MATERIAL FOR THIS EXERCISE:
══════════

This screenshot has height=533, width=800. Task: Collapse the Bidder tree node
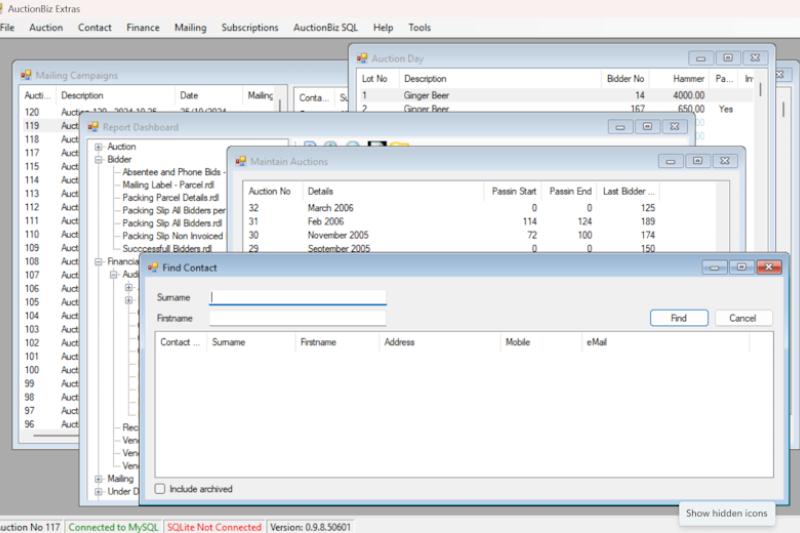(99, 159)
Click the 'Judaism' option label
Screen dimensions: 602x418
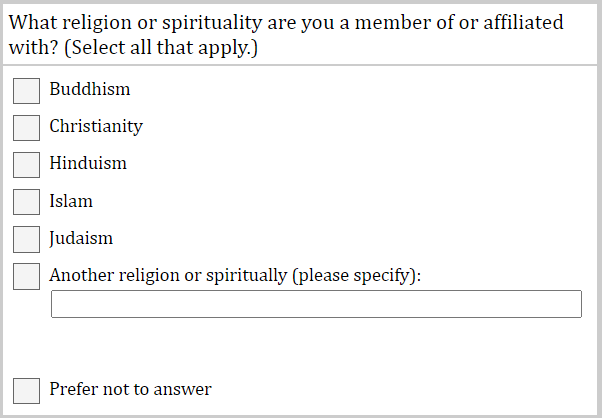point(81,238)

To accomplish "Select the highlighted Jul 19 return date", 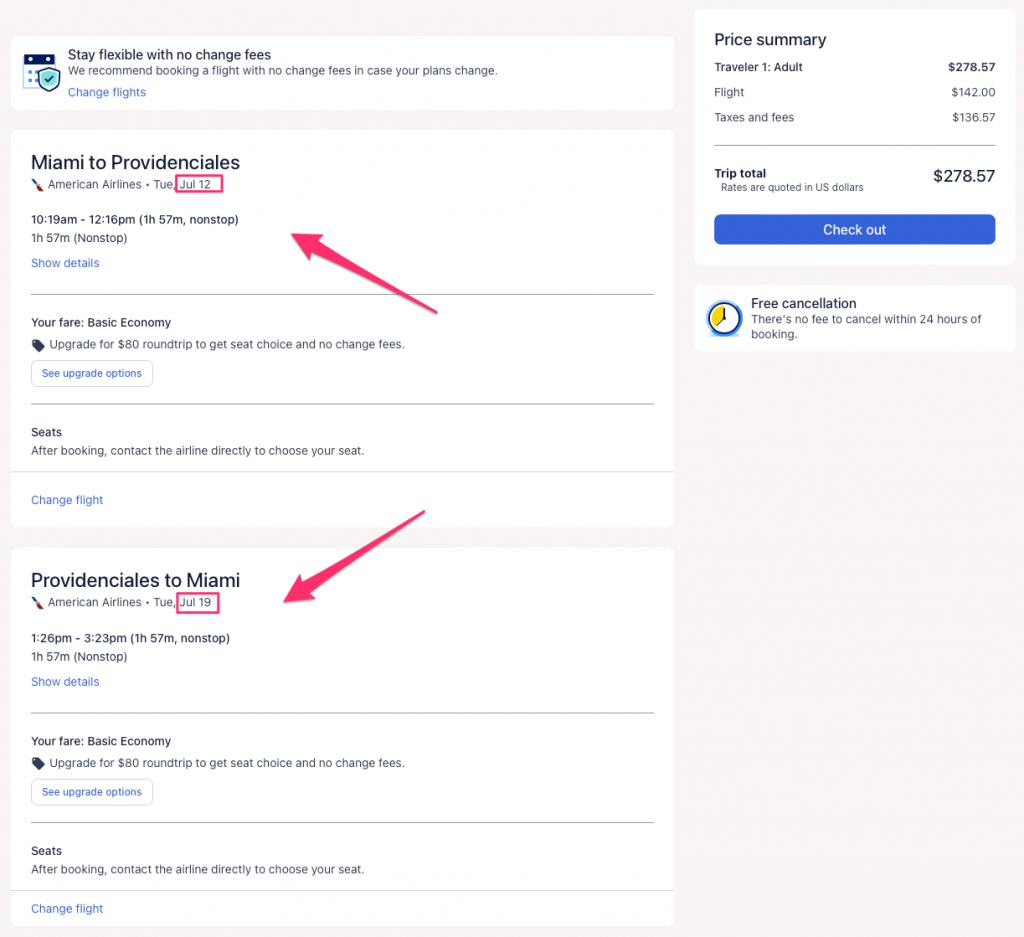I will (197, 603).
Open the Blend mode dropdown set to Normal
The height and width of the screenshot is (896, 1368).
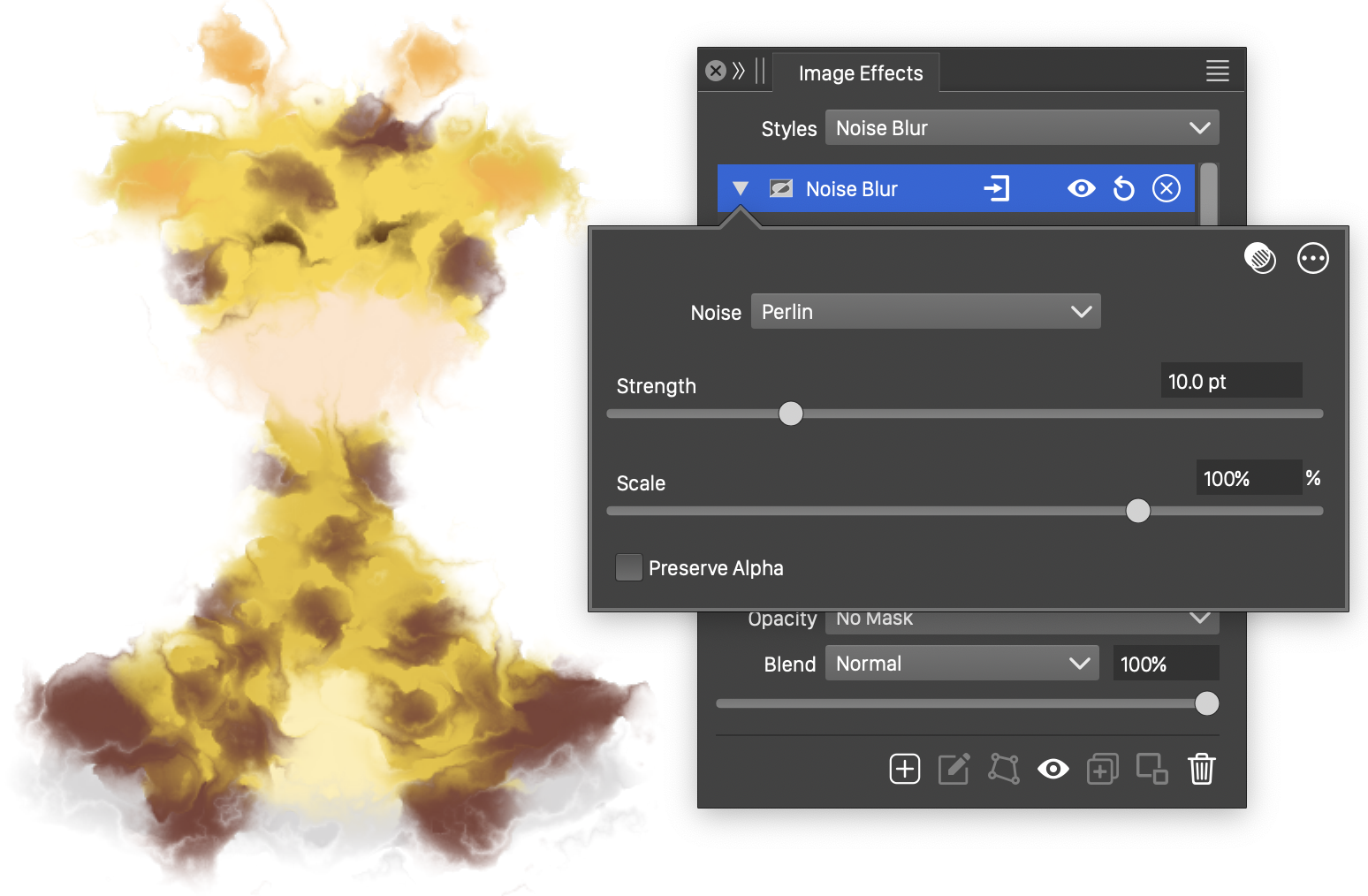[x=961, y=664]
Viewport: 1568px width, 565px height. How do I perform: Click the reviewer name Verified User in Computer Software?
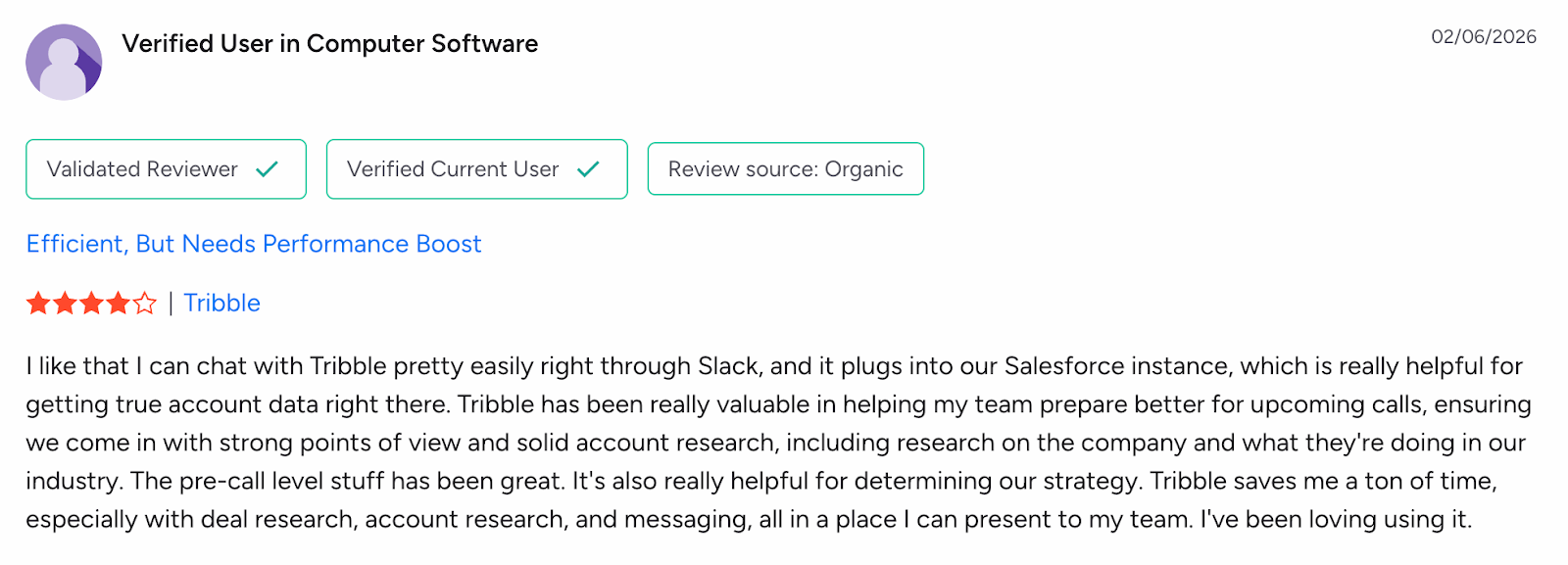pos(329,43)
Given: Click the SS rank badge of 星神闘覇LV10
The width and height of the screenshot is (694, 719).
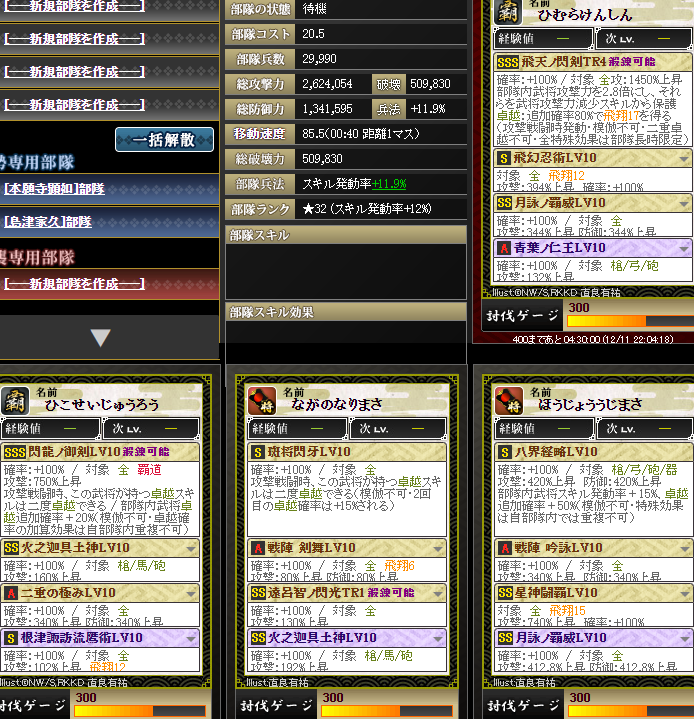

══════════

Can you find every line in the listing above that contains the word "width" and copy each one out in full?

This screenshot has height=533, width=800. Task: Collapse the Bidder tree node
The height and width of the screenshot is (896, 1368).
Viewport: 1568px width, 565px height. How do I perform: Click the reviewer name Verified User in Computer Software?
The width and height of the screenshot is (694, 719).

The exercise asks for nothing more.